### [Your task]
In the lines from the one with "Where should I" up to and including the one with "Go to results page 8", swap "thumbnail" for "miniature" and give only those lines again, otherwise unchanged and without the pictures.

### [Input material]
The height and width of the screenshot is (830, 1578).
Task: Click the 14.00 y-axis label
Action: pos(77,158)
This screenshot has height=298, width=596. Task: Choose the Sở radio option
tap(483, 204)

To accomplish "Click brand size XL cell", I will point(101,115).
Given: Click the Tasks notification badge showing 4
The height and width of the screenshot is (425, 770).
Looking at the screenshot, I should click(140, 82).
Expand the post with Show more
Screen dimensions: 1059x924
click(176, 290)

---

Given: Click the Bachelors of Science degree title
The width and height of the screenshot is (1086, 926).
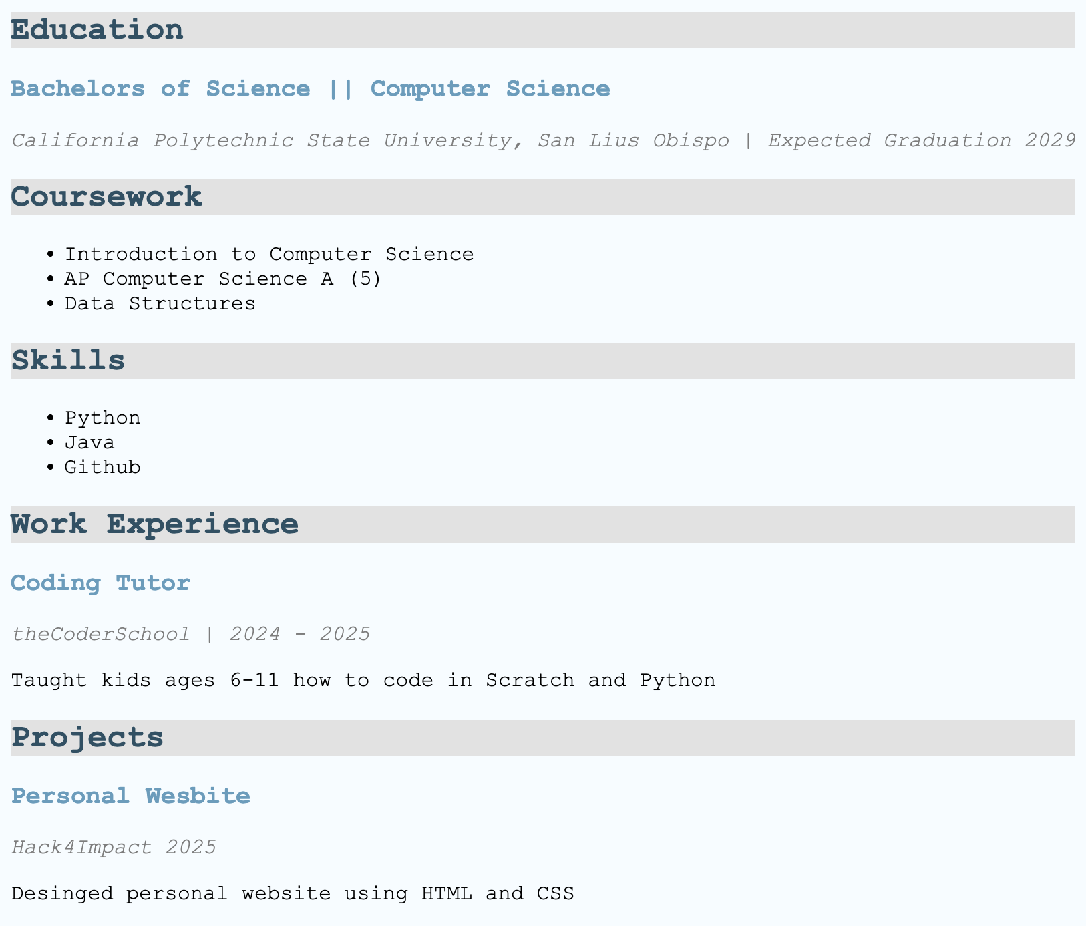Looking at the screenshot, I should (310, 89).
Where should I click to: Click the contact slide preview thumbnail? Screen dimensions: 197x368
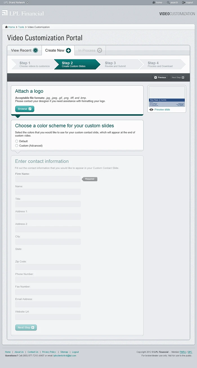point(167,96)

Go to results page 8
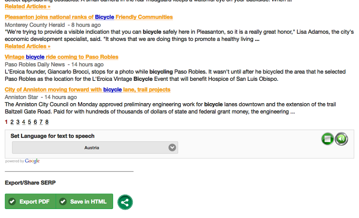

### [Final result]
Where should I click to: Click the contact slide preview miniature? Screen dimensions: 197x368
point(167,96)

Go to results page 8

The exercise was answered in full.